--- START ---
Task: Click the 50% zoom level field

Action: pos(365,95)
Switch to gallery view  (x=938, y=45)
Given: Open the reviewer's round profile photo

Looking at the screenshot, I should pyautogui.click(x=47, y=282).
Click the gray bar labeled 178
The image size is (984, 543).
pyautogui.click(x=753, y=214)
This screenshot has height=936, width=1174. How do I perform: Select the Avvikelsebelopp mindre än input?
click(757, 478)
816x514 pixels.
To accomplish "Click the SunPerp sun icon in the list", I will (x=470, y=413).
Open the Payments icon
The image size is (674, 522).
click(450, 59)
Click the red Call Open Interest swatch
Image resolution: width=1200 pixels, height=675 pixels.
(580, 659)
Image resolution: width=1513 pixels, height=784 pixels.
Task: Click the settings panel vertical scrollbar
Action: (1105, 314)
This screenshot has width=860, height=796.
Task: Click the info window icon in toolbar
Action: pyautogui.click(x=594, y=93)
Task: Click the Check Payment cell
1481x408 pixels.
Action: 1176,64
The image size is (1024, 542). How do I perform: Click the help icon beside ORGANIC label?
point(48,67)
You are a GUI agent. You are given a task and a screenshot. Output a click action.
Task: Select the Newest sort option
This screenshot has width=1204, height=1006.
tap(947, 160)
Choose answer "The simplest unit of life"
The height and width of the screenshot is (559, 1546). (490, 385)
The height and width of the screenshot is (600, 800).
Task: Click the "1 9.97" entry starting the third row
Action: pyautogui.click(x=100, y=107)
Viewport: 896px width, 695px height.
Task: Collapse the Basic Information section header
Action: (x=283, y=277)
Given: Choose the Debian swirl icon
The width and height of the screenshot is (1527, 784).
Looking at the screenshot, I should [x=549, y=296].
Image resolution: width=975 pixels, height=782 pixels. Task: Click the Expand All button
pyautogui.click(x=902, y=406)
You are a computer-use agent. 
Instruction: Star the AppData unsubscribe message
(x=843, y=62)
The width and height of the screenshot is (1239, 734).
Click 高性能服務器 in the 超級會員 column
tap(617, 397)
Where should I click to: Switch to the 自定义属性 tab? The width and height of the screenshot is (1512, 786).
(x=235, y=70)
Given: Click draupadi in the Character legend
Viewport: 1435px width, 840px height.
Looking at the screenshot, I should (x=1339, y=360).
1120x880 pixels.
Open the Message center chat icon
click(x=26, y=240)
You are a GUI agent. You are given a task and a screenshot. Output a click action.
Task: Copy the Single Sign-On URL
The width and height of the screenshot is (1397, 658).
--- END ---
• What to work on
Your task is to output the full set of records exactly as presented.

• Exercise result
Task: Click the 50% zoom level field

Action: pos(365,95)
Switch to gallery view  (x=938, y=45)
Given: Open the reviewer's round profile photo

Looking at the screenshot, I should pyautogui.click(x=47, y=282).
Click the gray bar labeled 178
The image size is (984, 543).
pyautogui.click(x=753, y=214)
This screenshot has height=936, width=1174. How do I perform: Select the Avvikelsebelopp mindre än input?
click(757, 478)
816x514 pixels.
To accomplish "Click the SunPerp sun icon in the list", I will (x=470, y=413).
Open the Payments icon
The image size is (674, 522).
click(450, 59)
Click the red Call Open Interest swatch
Image resolution: width=1200 pixels, height=675 pixels.
(580, 659)
Image resolution: width=1513 pixels, height=784 pixels.
Task: Click the settings panel vertical scrollbar
Action: (1105, 314)
This screenshot has width=860, height=796.
Task: Click the info window icon in toolbar
Action: pyautogui.click(x=594, y=93)
Task: Click the Check Payment cell
1481x408 pixels.
Action: 1176,64
The image size is (1024, 542). How do I perform: Click the help icon beside ORGANIC label?
point(48,67)
You are a GUI agent. You are given a task and a screenshot. Output a click action.
Task: Select the Newest sort option
This screenshot has width=1204, height=1006.
tap(947, 160)
Choose answer "The simplest unit of life"
The height and width of the screenshot is (559, 1546). (490, 385)
The height and width of the screenshot is (600, 800).
Task: Click the "1 9.97" entry starting the third row
Action: pyautogui.click(x=100, y=107)
Viewport: 896px width, 695px height.
Task: Collapse the Basic Information section header
Action: (x=283, y=277)
Given: Choose the Debian swirl icon
The width and height of the screenshot is (1527, 784).
Looking at the screenshot, I should [x=549, y=296].
Image resolution: width=975 pixels, height=782 pixels. Task: Click the Expand All button
pyautogui.click(x=902, y=406)
You are a computer-use agent. 
Instruction: Star the AppData unsubscribe message
(x=843, y=62)
The width and height of the screenshot is (1239, 734).
Click 高性能服務器 in the 超級會員 column
tap(617, 397)
Where should I click to: Switch to the 自定义属性 tab? The width and height of the screenshot is (1512, 786).
(x=235, y=70)
Given: Click draupadi in the Character legend
Viewport: 1435px width, 840px height.
Looking at the screenshot, I should (x=1339, y=360).
1120x880 pixels.
Open the Message center chat icon
click(x=26, y=240)
You are a GUI agent. You are given a task and a screenshot. Output a click action.
Task: Copy the Single Sign-On URL
The width and height of the screenshot is (1397, 658).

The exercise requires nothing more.